Les installations qu’il conçoit s’amusent à reproduire le vivant sous des formes numériques et primitives. Des entités autonomes prennent forme, s’expriment par l’intermédiaire d’écrans, d’enceintes et invitent le public, non pas à les contrôler comme des logiciels utilitaires, mais à les accepter en tant qu’individus, parfois ouverts à la conversation, ou simplement à l’observation de leur condition.
Jérémy Faivre utilise les langages de programmation comme principal medium d’expression. Il les pratique quotidiennement depuis une quinzaine d’années pour créer des installations numériques, des logiciels, des sites web, des applications mobiles et des jeux vidéo. Il vit et travaille à Paris.
(vue 5)

Julie Gagne
Julie Gagne, designer graphique auteure, française d’origine coréenne, travaille à des tentatives d'épuisement du récit dans des travaux de montage éditorial et d'installation performative.

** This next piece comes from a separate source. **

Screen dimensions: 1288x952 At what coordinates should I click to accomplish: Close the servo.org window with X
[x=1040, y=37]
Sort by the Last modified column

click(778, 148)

Le 01.06, elle déménage à Aponia pour 23 jours. Elle y déposera ses cartons dans lesquels sera contenue sa vie en objets ; objets chargés d’affect, objets fonctionnels, ceux qui font mieux habiter comme ceux qui gisent. Une installation monolithique rendra compte de ces objets, dont le volume est propre à chaque déplacement : modelé par leur somme ou sculpté par leur délestement. Ses biens, scannés en artefacts, feront l’objet d’un inventaire sous forme d’édition. Cette procédure de « dépouillement » se jouera de la linéarité de la lecture par destructuration et réagencement d’histoires, générant à chaque nouveau montage, une écriture de fragments.
(vues 1, 2, 3)

Joanna Wong
Artiste chercheuse, Joanna Wong s’intéresse à l’organique, le vivant et le culinaire. Elle accorde une certaine liberté à la matière pour lui laisser trouver sa propre forme. Au travers de ses installations, elle cherche un équilibre entre le contrôle et la liberté, entre le domestique et le sauvage. L’activité créative est un processus plutôt qu’un résultat. Que ce soit la cueillette, l’élevage ou la culture, sa pratique prend des airs d’agriculture urbaine et de cuisine. Elle est actuellement en doctorat d’arts plastiques à Panthéon-sorbonne et travaille aux Grands Voisins.